AI Deck

fast-agent ─ MCPネイティブ設計で、Pythonの数行からAIエージェントとワークフローを組めるオープンソースフレームワーク

英国の llmindset.co.uk が開発するオープンソースのAIエージェント構築フレームワーク。2025年3月の公開以来、「MCP(Model Context Protocol)をネイティブに扱えるエージェントフレームワーク」という立ち位置を保ち続けている。Pythonのデコレーター数行でエージェントを定義でき、そのまま対話できるCLI/TUIが付属する。チェーン・並列・ルーター・評価と改善・オーケストレーターといった定番のワークフローパターンが最初から用意されており、複数エージェントの連携を自分でスクラッチから書かずに済む。Apache 2.0ライセンスで、フレームワーク自体の利用料はかからない。

主な特徴

  • MCPをフル実装: ツール呼び出しだけでなく、Elicitation(エージェントから利用者への追加質問)、Sampling(サーバー側からのLLM呼び出し)、Roots、リソース参照までMCP仕様の広い範囲をカバーする。SSE/HTTPサーバー向けのOAuth 2.1認証やキーリング保管、Streamable HTTPのトランスポート診断機能も持ち、MCPサーバーの接続トラブルを切り分けやすい
  • デコレーターでエージェントを定義: @fast.agent@fast.parallel のようなデコレーターで、エージェントとワークフローを宣言的に書ける。Pythonアプリに組み込む用途はこの書き方が基本になる
  • エージェントカードで持ち運ぶ: エージェント定義をMarkdownファイル(Agent Cards)として書き出し、TUIやコマンドラインから読み込める。チームで共有したり、用途別に定義を切り替えたりする使い方に向く。analyst / developer / researcher といった出発点になるカードパックも同梱されている
  • 5つのワークフローパターン: Chain(順次実行)、Parallel(ファンアウト・ファンイン)、Router(LLMによる振り分け)、Evaluator-Optimizer(生成と評価を反復して品質を上げる)、Orchestrator(タスク分解と計画)。エージェント自体をツールとして別のエージェントに渡す Agents-as-Tools もサポートする
  • CLI/TUIで対話しながら開発できる: ターミナル上でエージェントと直接会話し、途中経過やツール呼び出しを見ながら挙動を確かめられる。/skills コマンドによるエージェントスキルの管理や、バッチ処理、構造化出力にも対応する
  • 主要モデルを横断してサポート: Anthropic・OpenAI・Google をネイティブに扱えるほか、Azure・Bedrock・DeepSeek・xAI などのプロバイダ、llama.cpp や Ollama によるローカルモデルも利用できる。同じエージェント定義のままモデルを差し替えて比較しやすい

料金

プラン料金主な特徴
オープンソース版無料(Apache 2.0)全機能。PyPI から導入して自分の環境で実行する

フレームワーク自体は無料だが、実際に動かすと利用するモデルのAPI料金が別途かかる(ローカルモデルを使う場合はその限りではない)。

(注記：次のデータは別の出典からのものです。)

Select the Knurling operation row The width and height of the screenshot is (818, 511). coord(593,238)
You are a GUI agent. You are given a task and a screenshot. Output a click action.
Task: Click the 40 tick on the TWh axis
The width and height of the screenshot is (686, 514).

料金は2026年8月時点の情報です。最新の情報は公式サイトをご確認ください。

メリット・デメリット

メリット

  • MCPの実装範囲が広く、Elicitation や Sampling まで含めてMCPサーバーを検証したいときに実機として使える
  • エージェント定義が短く、最小構成なら数行から動かせるため、試作から本番まで距離が近い
  • ワークフローパターンが標準で揃っており、マルチエージェント構成の定型部分を自分で書かなくてよい
  • CLI/TUIで対話しながらデバッグでき、ツール呼び出しの挙動が見える
  • Apache 2.0のオープンソースで、依存やロックインの心配が小さい

⚠️ デメリット

  • Pythonのコードを書く前提のツールで、ノーコードのエージェント作成サービスではない
  • ホスティングやGUI管理画面は提供されないため、運用は自前で用意する必要がある
  • バージョン0.x系での開発が続いており、メジャーアップデート時には移行作業が発生しうる(2026年8月の v0.10 系リリースでも移行ガイドが案内されている)
  • 個人・小規模チームによる開発のため、大手ベンダー製フレームワークに比べるとサポート体制は限定的

類似サービスとの比較

比較項目fast-agentLangGraphCrewAIOpenAI Agents SDK
提供元llmindset.co.ukLangChainCrewAIOpenAI
中心的な考え方MCPネイティブ + ワークフローパターン状態グラフによる制御役割を持つエージェントの協働ハンドオフとガードレール
MCP対応仕様の広い範囲を実装対応(拡張として)対応対応
CLI/TUI標準搭載なし(ライブラリ中心)CLIありなし(ライブラリ中心)
ライセンスApache 2.0MITMITMIT

こんな人におすすめ

  • 自作のMCPサーバーを、Elicitation や Sampling まで含めて実際のエージェントから検証したい開発者
  • 複数エージェントの連携(並列実行・振り分け・評価ループ)を、フレームワークの型に乗せて短く書きたい人
  • ターミナル中心で作業し、GUIよりCLI/TUIでエージェントの挙動を確かめたい人
  • モデルを差し替えながら、同じエージェント定義で出力品質やコストを比較したい人
  • オープンソースで、自分の環境に閉じたまま動かせるエージェント基盤を探しているチーム

まとめ

fast-agentは、MCPを中心に据えたエージェント開発の「実験台」として使いやすいフレームワークである。デコレーターによる短い定義、標準搭載のワークフローパターン、対話しながら確認できるCLI/TUIが揃っており、MCPサーバーの検証からマルチエージェント構成の試作まで一貫して扱える。ノーコードでエージェントを作りたい人には向かないが、Pythonが書けてMCPを本気で使いたいなら、まず触ってみる価値がある。ドキュメントとGitHubリポジトリが充実しているので、公式ガイドのサンプルを動かすところから始めるとよい。